Veía a Julieta Fombona como un personaje mítico. La gran traductora venezolana, que había vertido al español a Lacan, a Barthes, a Wharton, a Gertrude Stein. La más fina, la más experimentada. Para mí era una oportunidad soñada a la que me volqué con un entusiasmo y un miedo enormes, porque sabía que mi francés no daba para tanto. Lo que descubrí en el taller, sin embargo, es que también mi español era pobre.

Lo primero que recuerdo es su suavidad en el trato y su firmeza al mismo tiempo. Julieta jamás levantaba la voz, no discutía (a pesar de que el grupo era a veces un poco o bastante conflictivo), explicaba sus criterios de tal forma que los aceptábamos por una autoridad que surgía naturalmente de sus argumentos.

Julieta además reconocía a cualquiera que diera una mejor idea, se alegraba cuando alguien encontraba una mejor solución, consultaba sus dudas con nosotras. Eso me enseñó cuán complejo es el dominio de una lengua, y también su carácter democrático (la lengua es de los hablantes, depende de lo que los hablantes hagan con ella, y nosotras todas éramos hablantes del español). En efecto, para ella no había reglas rígidas del idioma, había un arte de escribir, posibilidades expresivas que se podían explorar, desarrollar, la oportunidad de alcanzar con nuestra lengua otros universos, otras culturas, contenidas en otros idiomas y en otros universos narrativos o poéticos. Traducir con Julieta era como viajar a otros mundos, pero bien aferrados al propio, ampliándolo con la incorporación armónica (y para nada acomplejada) de lo diferente.

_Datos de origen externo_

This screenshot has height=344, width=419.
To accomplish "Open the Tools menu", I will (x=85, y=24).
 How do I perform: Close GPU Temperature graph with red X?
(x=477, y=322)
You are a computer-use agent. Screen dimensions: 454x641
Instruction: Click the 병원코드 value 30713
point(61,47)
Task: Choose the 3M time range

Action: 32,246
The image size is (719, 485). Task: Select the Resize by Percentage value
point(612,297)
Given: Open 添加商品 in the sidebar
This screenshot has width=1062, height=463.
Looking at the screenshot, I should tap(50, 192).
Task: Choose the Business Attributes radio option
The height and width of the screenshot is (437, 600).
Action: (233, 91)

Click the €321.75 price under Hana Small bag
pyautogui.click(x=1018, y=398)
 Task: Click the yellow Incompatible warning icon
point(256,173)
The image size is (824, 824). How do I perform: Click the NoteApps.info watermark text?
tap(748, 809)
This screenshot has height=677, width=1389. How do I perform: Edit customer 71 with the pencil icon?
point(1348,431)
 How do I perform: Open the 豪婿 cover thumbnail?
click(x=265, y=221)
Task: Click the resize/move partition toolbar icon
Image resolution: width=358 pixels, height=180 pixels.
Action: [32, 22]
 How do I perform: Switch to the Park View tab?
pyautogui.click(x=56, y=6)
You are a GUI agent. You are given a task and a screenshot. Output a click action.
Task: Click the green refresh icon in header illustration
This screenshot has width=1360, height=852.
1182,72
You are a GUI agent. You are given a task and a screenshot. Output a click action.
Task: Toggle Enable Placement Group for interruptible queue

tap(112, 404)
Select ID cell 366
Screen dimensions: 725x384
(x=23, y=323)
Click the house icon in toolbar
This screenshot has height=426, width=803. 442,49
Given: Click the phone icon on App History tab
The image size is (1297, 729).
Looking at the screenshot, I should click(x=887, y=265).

Eso que he llamado el carácter democrático de la lengua, se expresaba en otra actitud de Julieta que a mí siempre me pareció conmovedora. La responsabilidad que vi que sentía por el español. Su cuidado casi que maternal de nuestras palabras. Le preocupaba que un verbo precioso como “soler” cayera en desuso, porque pocas veces se lo ponía al traducir, decía, ya que ni en inglés ni en francés tienen equivalentes exactos. También estaba pendiente de usar “elegir” en vez de “escoger”. “Ahora nadie elige –decía– todo el mundo escoge. Suena tan feo”. Las groserías también eran todo un asunto: “¿Qué será más adecuado aquí –preguntaba– tirar o coger?”. Y bajaba mucho la voz para decir las vulgaridades, mientras reflexionaba qué sería lo más preciso, en el caso en cuestión, para traducir fuck.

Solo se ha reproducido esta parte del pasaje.